● **Exercise description**:
A faithful copy of the whole listing is required, with nothing left out.

Task input: Begin

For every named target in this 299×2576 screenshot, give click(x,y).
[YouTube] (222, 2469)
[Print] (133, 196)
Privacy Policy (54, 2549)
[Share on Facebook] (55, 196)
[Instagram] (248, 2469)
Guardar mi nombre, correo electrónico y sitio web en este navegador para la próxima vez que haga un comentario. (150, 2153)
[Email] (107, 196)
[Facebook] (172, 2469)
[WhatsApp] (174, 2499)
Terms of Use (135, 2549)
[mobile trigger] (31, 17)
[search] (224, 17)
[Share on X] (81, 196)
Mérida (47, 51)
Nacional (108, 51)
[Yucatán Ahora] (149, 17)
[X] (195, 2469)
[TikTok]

Task input: End

● **Answer section**:
For every named target in this 299×2576 screenshot, give click(x,y).
[YouTube] (222, 2469)
[Print] (133, 196)
Privacy Policy (54, 2549)
[Share on Facebook] (55, 196)
[Instagram] (248, 2469)
Guardar mi nombre, correo electrónico y sitio web en este navegador para la próxima vez que haga un comentario. (150, 2153)
[Email] (107, 196)
[Facebook] (172, 2469)
[WhatsApp] (174, 2499)
Terms of Use (135, 2549)
[mobile trigger] (31, 17)
[search] (224, 17)
[Share on X] (81, 196)
Mérida (47, 51)
Nacional (108, 51)
[Yucatán Ahora] (149, 17)
[X] (195, 2469)
[TikTok]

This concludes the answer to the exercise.